§ Task objective:
A single number is required: the count of lines in the entries below that include the word "with".

§ Data records:
######

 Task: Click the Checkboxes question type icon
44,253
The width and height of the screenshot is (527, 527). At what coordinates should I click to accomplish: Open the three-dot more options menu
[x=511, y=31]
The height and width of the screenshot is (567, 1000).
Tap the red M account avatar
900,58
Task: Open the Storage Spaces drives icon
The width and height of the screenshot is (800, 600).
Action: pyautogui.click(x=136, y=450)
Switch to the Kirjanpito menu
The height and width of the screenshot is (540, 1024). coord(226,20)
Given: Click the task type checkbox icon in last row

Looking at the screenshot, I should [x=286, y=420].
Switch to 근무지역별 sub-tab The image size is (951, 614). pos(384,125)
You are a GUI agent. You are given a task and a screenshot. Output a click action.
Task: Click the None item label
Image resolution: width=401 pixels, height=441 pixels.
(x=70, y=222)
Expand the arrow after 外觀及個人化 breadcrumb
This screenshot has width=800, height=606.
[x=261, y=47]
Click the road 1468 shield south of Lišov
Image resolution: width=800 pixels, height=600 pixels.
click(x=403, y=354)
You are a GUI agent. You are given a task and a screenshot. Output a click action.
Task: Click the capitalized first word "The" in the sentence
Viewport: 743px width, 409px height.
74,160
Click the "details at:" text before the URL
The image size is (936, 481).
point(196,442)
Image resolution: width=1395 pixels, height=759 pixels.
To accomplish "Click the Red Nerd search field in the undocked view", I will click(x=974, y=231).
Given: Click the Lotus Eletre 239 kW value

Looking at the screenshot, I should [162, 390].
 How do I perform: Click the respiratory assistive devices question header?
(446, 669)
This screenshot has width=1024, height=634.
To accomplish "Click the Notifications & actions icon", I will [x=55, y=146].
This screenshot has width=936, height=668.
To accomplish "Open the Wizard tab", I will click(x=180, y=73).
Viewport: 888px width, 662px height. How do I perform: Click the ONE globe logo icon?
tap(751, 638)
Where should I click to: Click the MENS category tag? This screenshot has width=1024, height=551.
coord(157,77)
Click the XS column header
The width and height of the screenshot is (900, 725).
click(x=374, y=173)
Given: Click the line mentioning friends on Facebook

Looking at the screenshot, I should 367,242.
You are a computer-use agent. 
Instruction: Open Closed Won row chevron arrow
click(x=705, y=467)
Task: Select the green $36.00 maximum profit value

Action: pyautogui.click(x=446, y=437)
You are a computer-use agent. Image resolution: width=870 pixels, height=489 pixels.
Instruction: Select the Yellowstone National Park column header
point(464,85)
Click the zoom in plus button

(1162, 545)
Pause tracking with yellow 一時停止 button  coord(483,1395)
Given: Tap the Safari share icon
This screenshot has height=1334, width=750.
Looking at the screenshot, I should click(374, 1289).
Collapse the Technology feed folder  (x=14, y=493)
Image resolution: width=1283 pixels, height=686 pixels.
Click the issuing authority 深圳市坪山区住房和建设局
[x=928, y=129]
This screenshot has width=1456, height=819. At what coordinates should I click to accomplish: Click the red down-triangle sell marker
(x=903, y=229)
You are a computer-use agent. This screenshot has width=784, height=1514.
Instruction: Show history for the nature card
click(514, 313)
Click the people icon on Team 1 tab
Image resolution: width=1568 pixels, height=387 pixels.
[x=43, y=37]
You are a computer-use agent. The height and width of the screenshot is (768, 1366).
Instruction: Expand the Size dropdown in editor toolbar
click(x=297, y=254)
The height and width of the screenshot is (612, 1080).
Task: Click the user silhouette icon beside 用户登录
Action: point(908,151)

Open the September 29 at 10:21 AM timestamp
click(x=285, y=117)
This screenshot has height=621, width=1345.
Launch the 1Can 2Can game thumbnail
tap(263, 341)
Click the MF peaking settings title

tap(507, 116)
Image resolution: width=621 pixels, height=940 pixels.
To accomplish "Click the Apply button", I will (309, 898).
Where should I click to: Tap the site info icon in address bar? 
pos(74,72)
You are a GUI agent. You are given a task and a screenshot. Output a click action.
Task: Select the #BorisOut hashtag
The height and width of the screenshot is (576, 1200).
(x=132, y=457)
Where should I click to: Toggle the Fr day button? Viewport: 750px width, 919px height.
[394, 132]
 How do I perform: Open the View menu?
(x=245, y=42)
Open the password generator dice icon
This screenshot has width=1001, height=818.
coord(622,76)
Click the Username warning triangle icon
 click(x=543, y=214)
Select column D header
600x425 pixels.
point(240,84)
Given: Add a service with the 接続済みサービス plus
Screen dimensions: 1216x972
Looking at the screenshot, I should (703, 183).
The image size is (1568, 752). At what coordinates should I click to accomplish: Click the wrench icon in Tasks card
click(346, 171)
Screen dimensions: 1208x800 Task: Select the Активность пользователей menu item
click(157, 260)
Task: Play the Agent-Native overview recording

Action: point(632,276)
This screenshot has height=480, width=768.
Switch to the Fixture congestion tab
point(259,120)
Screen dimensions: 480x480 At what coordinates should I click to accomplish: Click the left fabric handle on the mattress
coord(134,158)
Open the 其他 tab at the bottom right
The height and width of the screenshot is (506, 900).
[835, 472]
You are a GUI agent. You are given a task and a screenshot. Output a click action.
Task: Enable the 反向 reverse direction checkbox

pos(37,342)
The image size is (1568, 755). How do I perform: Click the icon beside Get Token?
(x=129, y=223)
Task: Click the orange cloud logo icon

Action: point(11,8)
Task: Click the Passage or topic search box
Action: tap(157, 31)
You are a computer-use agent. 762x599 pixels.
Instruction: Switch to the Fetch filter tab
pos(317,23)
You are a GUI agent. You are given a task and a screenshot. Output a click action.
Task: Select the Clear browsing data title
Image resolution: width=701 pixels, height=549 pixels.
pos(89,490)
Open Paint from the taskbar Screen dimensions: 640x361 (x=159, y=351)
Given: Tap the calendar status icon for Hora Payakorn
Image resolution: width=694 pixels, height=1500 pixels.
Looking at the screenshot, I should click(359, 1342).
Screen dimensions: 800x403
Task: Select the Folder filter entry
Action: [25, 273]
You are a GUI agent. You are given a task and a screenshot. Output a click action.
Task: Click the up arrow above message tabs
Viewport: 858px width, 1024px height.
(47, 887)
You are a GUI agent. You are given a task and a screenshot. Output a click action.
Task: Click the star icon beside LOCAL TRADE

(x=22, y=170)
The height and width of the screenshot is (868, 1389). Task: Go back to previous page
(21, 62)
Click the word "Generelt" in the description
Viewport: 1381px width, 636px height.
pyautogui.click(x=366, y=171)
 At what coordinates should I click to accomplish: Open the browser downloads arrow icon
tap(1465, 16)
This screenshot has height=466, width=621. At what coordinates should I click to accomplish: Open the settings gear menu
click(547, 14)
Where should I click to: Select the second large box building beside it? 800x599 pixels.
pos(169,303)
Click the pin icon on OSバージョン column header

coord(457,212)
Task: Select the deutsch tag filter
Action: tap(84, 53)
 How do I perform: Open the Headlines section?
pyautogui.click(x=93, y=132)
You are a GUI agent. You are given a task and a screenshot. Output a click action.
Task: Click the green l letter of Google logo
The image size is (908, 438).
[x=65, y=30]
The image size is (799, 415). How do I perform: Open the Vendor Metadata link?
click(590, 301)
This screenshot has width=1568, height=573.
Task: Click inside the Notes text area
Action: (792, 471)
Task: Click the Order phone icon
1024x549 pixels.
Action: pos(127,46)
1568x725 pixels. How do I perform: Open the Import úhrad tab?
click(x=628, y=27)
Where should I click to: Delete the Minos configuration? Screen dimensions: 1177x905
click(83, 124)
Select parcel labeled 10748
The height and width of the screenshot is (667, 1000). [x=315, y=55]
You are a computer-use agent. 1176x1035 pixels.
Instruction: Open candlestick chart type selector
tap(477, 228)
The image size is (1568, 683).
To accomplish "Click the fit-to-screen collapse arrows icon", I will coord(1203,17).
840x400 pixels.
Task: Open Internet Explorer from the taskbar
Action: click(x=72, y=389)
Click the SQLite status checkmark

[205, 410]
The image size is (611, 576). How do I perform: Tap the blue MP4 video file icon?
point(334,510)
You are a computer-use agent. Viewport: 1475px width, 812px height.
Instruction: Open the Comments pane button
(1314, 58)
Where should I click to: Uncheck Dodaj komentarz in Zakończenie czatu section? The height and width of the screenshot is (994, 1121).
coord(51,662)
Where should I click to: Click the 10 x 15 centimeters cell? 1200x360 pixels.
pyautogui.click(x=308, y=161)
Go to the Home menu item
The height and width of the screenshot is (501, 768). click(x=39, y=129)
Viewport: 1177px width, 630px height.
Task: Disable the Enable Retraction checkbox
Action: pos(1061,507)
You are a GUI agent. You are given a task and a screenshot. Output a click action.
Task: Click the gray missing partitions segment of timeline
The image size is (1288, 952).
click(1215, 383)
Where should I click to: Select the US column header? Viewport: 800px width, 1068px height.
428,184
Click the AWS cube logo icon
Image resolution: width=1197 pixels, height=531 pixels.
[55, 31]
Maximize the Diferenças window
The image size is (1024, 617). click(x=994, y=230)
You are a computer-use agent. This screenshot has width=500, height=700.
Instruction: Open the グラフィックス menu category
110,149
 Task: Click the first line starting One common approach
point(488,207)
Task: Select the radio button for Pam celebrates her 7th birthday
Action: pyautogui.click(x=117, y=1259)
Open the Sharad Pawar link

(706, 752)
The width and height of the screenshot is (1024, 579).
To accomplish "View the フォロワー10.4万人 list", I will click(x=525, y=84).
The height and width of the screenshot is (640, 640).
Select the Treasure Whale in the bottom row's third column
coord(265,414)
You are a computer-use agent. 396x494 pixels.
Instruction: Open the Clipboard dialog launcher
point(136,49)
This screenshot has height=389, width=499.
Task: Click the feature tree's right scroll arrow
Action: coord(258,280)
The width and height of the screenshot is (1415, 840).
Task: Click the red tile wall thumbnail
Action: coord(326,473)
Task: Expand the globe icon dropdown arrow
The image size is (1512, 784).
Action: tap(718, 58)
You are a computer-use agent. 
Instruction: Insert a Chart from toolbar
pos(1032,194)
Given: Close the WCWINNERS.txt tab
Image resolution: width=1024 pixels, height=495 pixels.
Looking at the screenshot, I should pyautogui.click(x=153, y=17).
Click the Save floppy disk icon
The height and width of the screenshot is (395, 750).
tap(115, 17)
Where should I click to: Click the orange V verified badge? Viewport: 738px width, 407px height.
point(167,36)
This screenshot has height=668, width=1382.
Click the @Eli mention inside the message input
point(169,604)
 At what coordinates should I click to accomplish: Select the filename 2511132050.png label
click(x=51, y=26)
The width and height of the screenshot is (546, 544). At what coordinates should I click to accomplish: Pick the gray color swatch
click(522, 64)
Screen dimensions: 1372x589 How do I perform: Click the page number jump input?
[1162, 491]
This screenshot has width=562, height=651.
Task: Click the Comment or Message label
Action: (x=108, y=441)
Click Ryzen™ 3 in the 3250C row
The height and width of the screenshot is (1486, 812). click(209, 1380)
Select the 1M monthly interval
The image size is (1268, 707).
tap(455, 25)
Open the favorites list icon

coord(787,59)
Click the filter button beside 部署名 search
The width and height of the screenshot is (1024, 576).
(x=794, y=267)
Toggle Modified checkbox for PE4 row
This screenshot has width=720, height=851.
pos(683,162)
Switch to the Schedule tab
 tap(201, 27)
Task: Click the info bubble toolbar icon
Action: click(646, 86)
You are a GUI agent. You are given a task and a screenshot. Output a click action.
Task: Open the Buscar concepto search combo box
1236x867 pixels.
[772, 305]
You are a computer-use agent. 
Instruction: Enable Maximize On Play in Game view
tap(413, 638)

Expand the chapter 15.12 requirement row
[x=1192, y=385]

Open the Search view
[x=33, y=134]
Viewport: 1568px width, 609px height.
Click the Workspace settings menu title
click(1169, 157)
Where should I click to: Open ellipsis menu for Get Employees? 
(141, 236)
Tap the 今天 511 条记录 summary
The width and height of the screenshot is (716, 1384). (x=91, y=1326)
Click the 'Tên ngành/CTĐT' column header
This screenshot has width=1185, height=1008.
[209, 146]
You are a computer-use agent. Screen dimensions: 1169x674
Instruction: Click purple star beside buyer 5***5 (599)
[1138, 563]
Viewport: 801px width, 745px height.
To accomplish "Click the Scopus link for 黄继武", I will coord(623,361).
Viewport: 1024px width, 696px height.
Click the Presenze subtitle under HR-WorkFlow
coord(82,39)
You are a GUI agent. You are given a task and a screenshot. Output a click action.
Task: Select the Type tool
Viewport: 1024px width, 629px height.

######

§ Exercise result:
2